**Source document**

========

Here's the first of my five guest spots on the new public radio morning show "The Takeaway." I'll be on every day this week. (I particularly like how they work George W. Bush's voice into the intro-clip.)
A very positive, and thoughtful, review by Laura Miller.
As someone who has always resisted genetic determinism while still subscribing to the secular mystery religion of talent, I confess that The Genius in All of Us has quietly blown my mind. But the book's premise has far more profound implications for social policy....While The Genius in All of Us isn't an inventive, sensitive piece of writing like Shenk's celebrated book on Alzheimer's disease, The Forgetting, it isn't meant to be; he has deliberately stripped it down to communicate a handful of insurrectionary ideas as simply and unequivocally as possible.
"In The Genius in All of Us Shenk beautifully explains why the nature-nurture debate is dead. It is not just the genes we are born with, but how we are raised and what opportunities are open to us that determine how smart we will become. Nurture and experience reshape our genes, and thus our brain. Shenk argues that the idea we are either born with genius or talent, or we aren’t, is simply untrue. The notion that relentless, deliberate practice changes the brain and thus our abilities has been undervalued over the past 30 years in favor of the concept of “innate giftedness.” Practice, practice, practice (some say 10,000 hours or more) is what it takes. Shenk argues that it is just some fantasy that effortless, gifted genius is born and not made. He marshals evidence to show that genetic factors do not trump environmental factors but rather work in concert with them. Shenk notes that by the sweat of our brow we can train ourselves to be successful--even if we are born with only average genetic talent. Scientists know that how we are raised and how we are trained affects the expression of our genes. If you think you’ve reached your talent limit, think again, Shenk says. It’s not just in your genes, he says, but in the intensity of your motivation. Ambition, persistence, and self-discipline are not just products of genes, but can be shaped by nurture and environment. Certainly it is important to have good genes, but that determines at most only 50 percent of your talent. He underscores the point that intelligence is made up of the skills that a person has developed--with an emphasis on “developed”--through hard work. Encouraging ourselves and our children to work hard requires being surrounded by others also wanting to achieve striving for excellence. Moreover, Shenk gives the hopeful message not just for kids, but also for adults. Happily for us, the human brain remains plastic, changeable and trainable well into old age. So no matter how old you are, if you’d like to be smarter--get to work!"

========

**Problem to work on**
Resume the post about The Genius in All of Us, picking up after its final sentence.

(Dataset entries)
========

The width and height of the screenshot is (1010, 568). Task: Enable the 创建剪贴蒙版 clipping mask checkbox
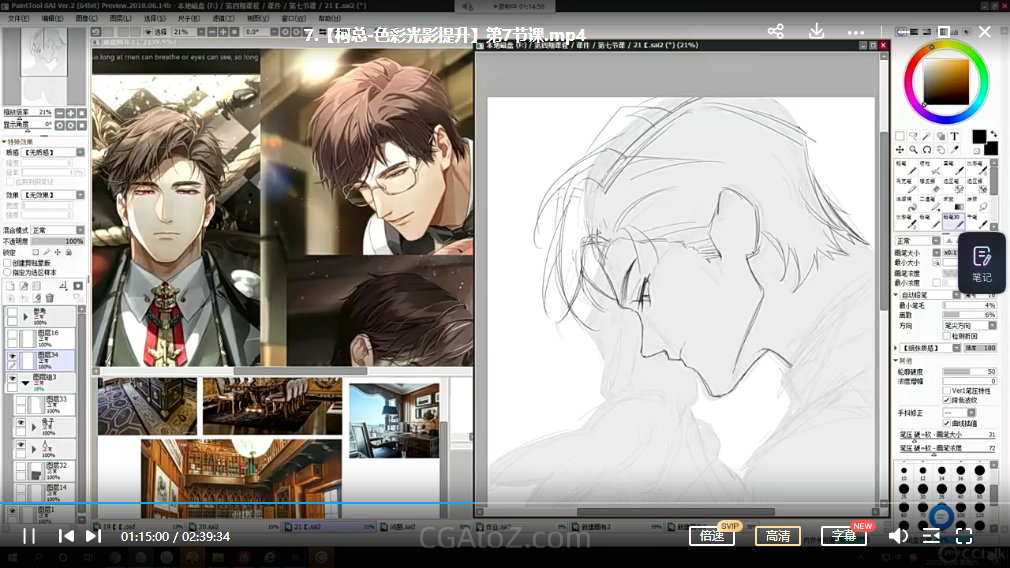(x=7, y=263)
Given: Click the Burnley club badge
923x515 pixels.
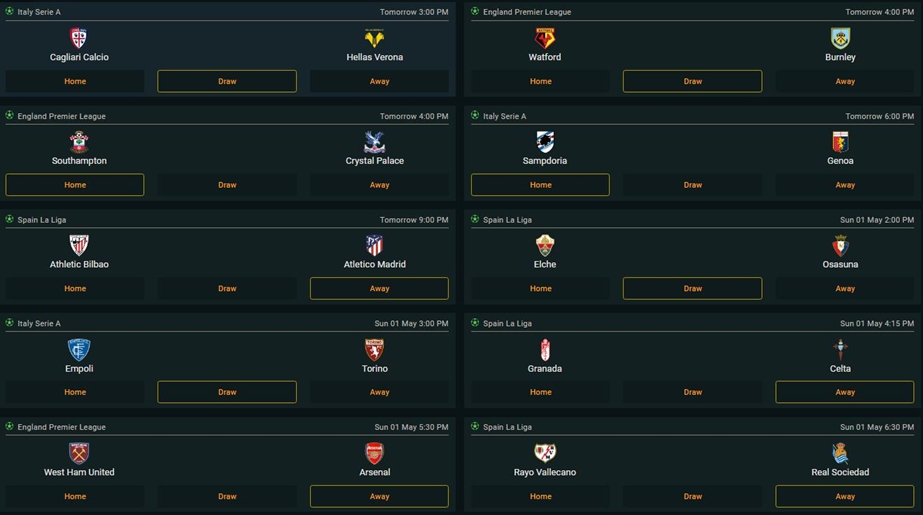Looking at the screenshot, I should [840, 38].
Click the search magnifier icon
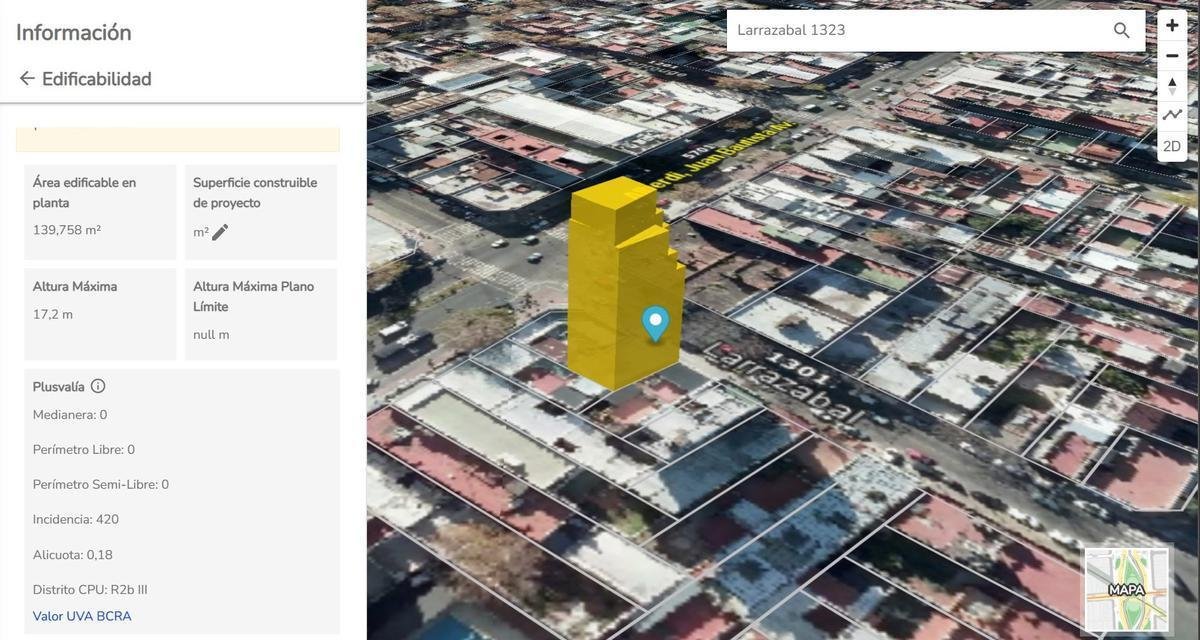Screen dimensions: 1200x640 tap(1121, 31)
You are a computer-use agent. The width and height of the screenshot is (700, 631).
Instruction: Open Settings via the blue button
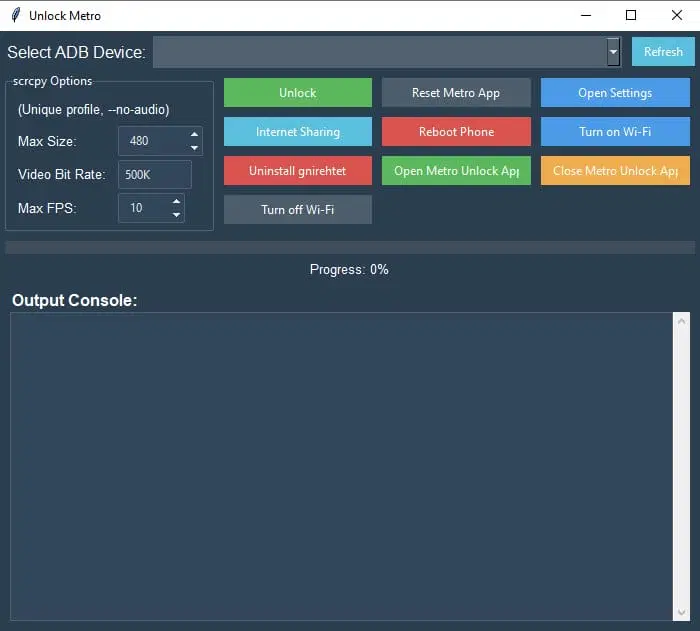(615, 93)
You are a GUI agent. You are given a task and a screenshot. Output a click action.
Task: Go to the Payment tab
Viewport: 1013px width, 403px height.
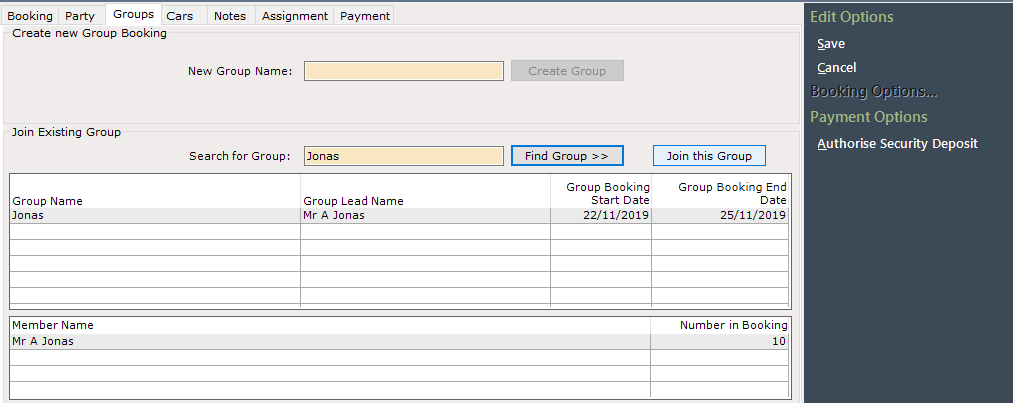364,16
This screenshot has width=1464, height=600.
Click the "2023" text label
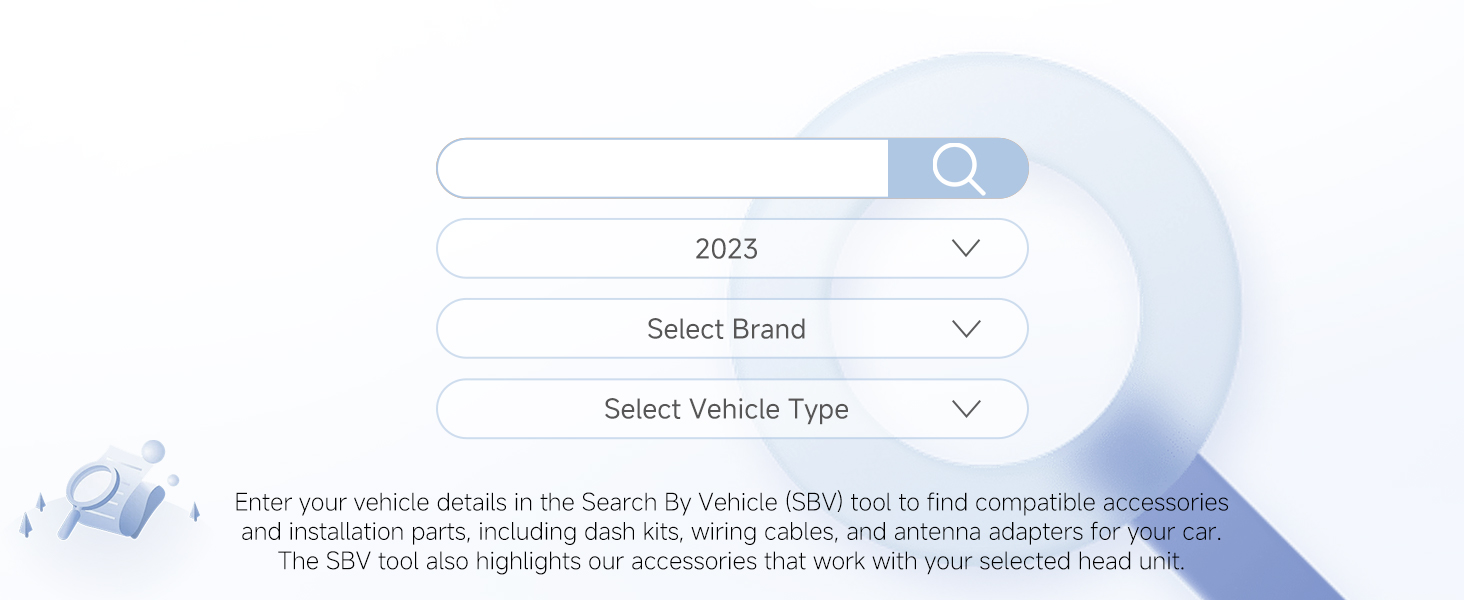(727, 249)
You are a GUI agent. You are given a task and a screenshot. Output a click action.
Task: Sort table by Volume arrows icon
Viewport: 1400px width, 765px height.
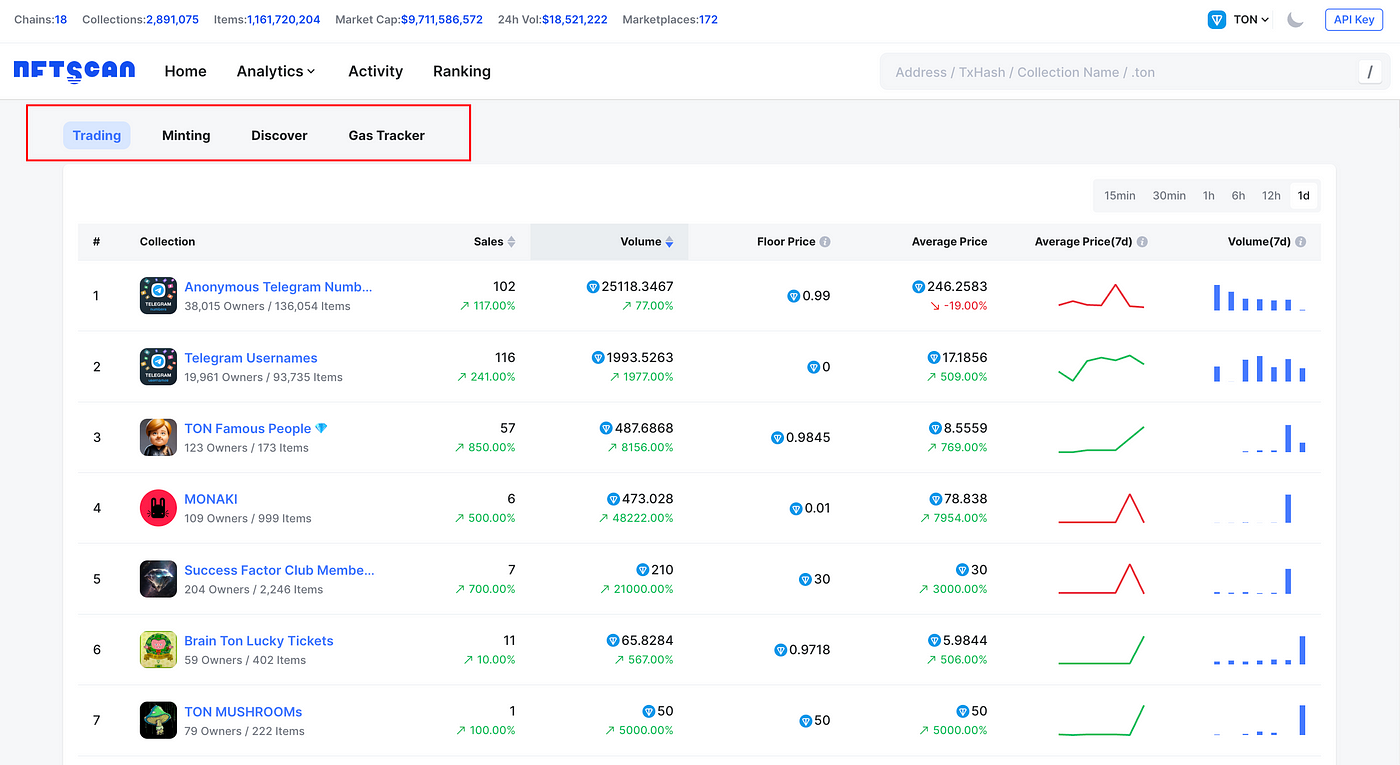click(x=669, y=242)
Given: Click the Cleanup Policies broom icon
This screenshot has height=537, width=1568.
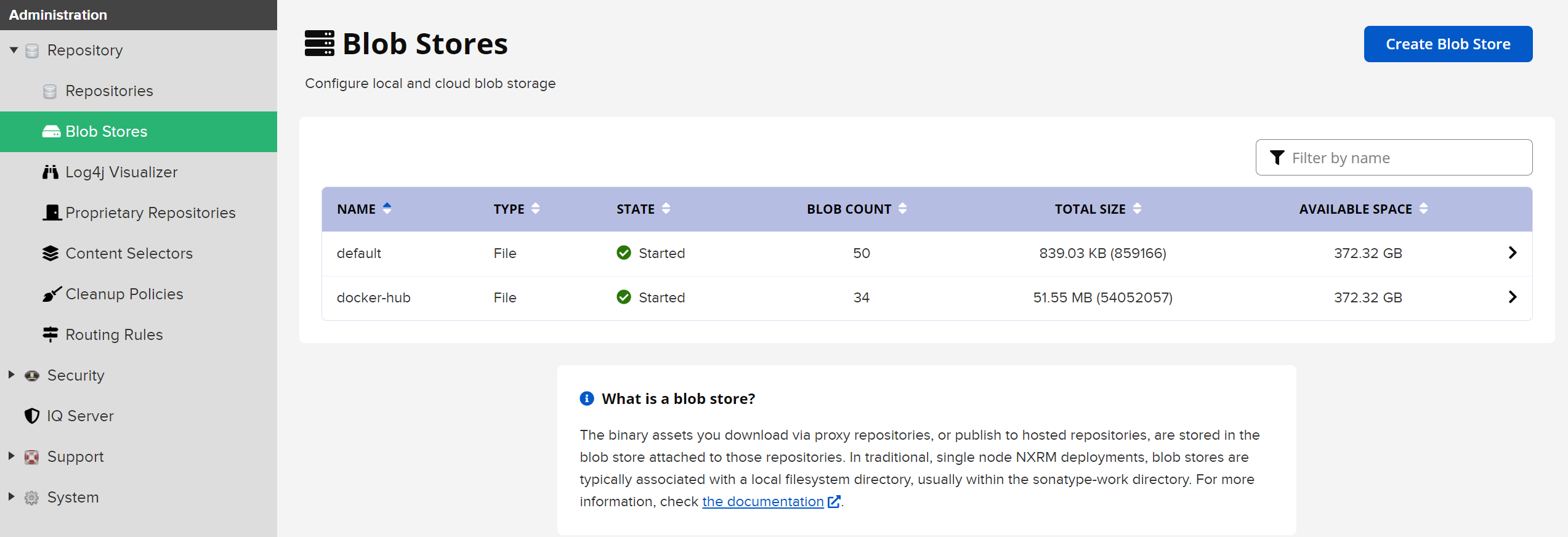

========

**Answer**
Louann Brizendine, M.D.,author of The Female Brainand The Male Brain, is a diplomat of the American Board of Psychiatry and Neurology and the National Board of Medical Examiners, and is clinical professor of psychiatry at UCSF. She is founder and director of the Women's Mood and Hormone Clinic and the Teen Girl Mood and Hormone Clinic. After receiving her medical degree from Yale University School of Medicine in New Haven, Connecticut, she completed an internship in medicine and neurology at Harvard Medical School's Brigham and Women's Hospital, and a residency in psychiatry at the Massachusetts Mental Health Center of Harvard Medical School. She sits on the boards of many prestigious peer reviewed journals and is the recipient of numerous honors and awards.